Immer wieder stoßen die Museumswissenschaftler auf neue Erkenntisse, neue Namen, auf die in Ausstellungen reagiert werden muss. „Solche Bausteine wie Wilhelm Schmid oder Fritz Ascher, der sich als Jude vor den Nazis an mehreren Orten in Potsdam, Babelsberg und Berlin versteckte, müssen wir erstmal zusammenfügen. Wichtig ist uns aber bei jedem historischen Thema der Gegenwartsbezug, den wir künftig noch stärker herausarbeiten wollen“, betont Götzmann.
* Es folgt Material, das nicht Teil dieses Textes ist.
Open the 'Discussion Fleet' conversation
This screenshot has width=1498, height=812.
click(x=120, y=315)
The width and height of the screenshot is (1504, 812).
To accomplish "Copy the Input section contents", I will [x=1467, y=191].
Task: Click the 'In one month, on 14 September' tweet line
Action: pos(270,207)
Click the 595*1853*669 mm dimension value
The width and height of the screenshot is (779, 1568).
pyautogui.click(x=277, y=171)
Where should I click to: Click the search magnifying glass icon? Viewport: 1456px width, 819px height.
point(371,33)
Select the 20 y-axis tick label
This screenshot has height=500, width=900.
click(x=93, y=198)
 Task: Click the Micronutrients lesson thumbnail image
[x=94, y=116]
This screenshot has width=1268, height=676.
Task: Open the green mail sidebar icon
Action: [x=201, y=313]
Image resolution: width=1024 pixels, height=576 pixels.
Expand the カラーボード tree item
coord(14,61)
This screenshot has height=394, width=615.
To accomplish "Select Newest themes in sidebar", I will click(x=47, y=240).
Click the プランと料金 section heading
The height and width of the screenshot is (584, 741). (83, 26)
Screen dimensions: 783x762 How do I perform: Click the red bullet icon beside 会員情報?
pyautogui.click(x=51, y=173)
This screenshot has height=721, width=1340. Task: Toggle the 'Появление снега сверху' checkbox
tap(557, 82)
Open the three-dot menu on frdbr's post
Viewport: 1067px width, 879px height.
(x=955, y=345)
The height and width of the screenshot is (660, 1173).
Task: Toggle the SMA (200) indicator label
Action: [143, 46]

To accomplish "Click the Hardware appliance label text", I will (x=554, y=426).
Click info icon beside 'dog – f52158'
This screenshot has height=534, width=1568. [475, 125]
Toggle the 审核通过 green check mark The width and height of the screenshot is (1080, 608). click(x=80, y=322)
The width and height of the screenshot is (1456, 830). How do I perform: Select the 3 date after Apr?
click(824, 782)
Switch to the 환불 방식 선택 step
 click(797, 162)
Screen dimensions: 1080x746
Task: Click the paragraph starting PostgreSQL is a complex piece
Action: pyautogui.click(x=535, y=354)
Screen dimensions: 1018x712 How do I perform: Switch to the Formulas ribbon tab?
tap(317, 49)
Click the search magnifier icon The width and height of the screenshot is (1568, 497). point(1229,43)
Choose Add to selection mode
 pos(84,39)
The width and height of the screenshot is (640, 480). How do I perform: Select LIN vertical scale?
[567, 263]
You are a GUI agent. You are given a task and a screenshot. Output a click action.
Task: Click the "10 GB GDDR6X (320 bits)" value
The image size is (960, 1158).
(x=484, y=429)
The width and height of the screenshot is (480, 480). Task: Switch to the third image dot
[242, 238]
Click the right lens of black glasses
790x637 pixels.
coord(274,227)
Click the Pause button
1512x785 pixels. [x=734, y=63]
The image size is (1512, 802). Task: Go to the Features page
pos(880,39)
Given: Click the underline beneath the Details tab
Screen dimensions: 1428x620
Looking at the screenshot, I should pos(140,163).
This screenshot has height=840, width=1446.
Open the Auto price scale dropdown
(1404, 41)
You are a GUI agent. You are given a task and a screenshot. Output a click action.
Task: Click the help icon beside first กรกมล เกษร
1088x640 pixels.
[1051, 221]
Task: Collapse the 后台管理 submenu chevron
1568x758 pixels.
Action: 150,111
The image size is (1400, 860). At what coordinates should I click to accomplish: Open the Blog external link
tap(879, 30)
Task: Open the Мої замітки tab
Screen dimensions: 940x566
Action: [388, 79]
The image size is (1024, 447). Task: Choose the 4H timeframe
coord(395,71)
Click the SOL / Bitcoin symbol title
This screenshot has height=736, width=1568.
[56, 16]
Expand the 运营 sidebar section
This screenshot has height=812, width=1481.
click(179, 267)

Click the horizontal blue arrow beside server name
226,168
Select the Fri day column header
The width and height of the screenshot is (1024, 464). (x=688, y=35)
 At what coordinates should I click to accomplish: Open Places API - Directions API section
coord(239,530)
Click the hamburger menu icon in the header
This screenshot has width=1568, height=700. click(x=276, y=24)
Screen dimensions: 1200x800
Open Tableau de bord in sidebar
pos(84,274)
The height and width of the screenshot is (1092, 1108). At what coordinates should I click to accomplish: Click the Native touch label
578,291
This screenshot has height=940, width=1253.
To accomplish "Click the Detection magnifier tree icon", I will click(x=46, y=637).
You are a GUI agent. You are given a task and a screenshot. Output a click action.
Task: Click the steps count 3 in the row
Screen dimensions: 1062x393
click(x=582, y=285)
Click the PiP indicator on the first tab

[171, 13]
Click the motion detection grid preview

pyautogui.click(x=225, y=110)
Während der Doppelaustellung zur Moderne sollen in Gesprächsreihen Vielfalt und Krisen der Weimarer Zeit näher unter die Lupe genommen werden, „gerade weil heute wieder die Werte der Demokratie angesichts des anwachsenden Populismus auf dem Prüfstand stehen. Wir wollen unser Museum nicht als Insel sehen, sondern als Bindeglied zur Stadt.“ Und deshalb wird es, so Götzmann, auch Spaziergänge hinaus geben: so zu den Häusern, die Schmid einst in Potsdam baute.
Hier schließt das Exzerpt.